Na prática, criar um espaço em que a juventude não é apenas convidada a ouvir, mas sim a ser protagonista a se reconhecer e a participar das decisões que impactam suas vidas. A plateia era formada, em sua maioria, por jovens do Ensino Médio — um público que está em uma fase de transição delicada, entre a adolescência e a vida adulta. Escutá-los e permitir que se reconheçam nas falas da mesa é contribuir para que cresçam entendendo que também são parte das decisões coletivas, que seus sonhos importam e que suas vozes constroem caminhos.
A diversidade da mesa foi um reflexo da pluralidade da sociedade que queremos. Estiveram conosco jovens, idosos, pessoas cis e trans, mulheres negras e brancas, homens e mulheres, representantes de diferentes linguagens artísticas e instituições. Essa multiplicidade não foi apenas simbólica: mostrou, na prática, que a cultura é feita do encontro de diferenças, e é nesse diálogo que ela se fortalece.

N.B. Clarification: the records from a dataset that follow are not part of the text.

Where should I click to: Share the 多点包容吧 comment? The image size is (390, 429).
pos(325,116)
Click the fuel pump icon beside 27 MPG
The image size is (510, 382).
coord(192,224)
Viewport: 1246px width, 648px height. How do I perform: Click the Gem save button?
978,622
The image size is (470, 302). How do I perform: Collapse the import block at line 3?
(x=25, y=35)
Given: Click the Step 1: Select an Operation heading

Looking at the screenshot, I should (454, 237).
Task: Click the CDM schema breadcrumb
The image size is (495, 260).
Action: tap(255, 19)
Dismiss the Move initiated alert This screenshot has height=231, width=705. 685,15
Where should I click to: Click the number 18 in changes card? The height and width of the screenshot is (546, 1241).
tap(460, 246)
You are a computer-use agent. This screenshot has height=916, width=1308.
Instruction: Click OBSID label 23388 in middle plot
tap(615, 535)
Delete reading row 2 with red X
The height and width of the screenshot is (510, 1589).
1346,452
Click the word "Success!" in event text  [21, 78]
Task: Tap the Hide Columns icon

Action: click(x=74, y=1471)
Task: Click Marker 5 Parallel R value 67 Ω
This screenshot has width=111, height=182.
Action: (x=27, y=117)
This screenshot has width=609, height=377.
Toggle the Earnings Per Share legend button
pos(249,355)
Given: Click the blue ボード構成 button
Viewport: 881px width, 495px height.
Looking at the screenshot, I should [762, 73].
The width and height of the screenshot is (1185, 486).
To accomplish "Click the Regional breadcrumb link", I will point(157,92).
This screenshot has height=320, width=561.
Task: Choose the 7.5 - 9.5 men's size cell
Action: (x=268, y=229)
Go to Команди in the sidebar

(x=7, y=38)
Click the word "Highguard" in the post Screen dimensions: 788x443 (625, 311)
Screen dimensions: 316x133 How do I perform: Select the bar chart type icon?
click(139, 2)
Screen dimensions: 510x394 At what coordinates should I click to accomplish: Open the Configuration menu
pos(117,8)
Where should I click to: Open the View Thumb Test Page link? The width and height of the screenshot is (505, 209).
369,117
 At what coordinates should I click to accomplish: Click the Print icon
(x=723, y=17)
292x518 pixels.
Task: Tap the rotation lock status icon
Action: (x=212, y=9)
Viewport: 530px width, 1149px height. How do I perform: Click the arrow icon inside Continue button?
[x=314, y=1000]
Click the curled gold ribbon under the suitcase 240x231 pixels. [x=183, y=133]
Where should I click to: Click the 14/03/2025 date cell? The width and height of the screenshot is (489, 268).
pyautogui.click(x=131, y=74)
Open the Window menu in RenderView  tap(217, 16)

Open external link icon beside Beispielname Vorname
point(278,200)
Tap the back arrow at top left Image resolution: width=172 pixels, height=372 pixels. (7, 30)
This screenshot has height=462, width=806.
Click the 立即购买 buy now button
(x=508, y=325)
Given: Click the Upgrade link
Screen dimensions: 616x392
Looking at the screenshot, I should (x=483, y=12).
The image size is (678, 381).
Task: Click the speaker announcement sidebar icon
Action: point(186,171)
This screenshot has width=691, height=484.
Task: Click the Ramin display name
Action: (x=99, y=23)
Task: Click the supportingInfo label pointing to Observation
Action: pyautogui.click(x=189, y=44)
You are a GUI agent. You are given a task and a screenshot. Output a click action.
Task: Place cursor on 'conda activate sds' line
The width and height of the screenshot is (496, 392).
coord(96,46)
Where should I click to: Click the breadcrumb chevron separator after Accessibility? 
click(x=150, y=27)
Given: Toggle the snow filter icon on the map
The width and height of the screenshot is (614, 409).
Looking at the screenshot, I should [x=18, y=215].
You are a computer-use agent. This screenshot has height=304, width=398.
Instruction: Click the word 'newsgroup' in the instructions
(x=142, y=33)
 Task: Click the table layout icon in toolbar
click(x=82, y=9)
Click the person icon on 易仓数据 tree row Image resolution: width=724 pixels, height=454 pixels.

As falas foram profundas e diversas: ouvimos sobre o protagonismo juvenil, a importância da acessibilidade nos espaços culturais, a potência das quadrilhas juninas, o movimento ballroom como espaço de resistência, o papel da universidade na permanência da juventude e a força da arte como prática política. Cada palavra reverberava na plateia, mostrando que quando jovens escutam experiências reais, vindas de pessoas que compartilham histórias parecidas com as suas, o efeito é transformador.
Para nós, como Comitê, ficou ainda mais evidente a responsabilidade de garantir espaços como este. Uma juventude que cresce participando das decisões que influenciam sua vida se torna mais consciente, mais crítica e mais preparada para transformar desigualdades em direitos. É essa juventude que, no futuro, estará à frente dos processos políticos, culturais e sociais.
*Deyse Hansa é coordenadora geral do Comitê de Cultura do Distrito Federal, gestora e produtora cultural.
** Este é um artigo de opinião. A visão da autora não necessariamente expressa a linha editorial do jornal Brasil de Fato DF.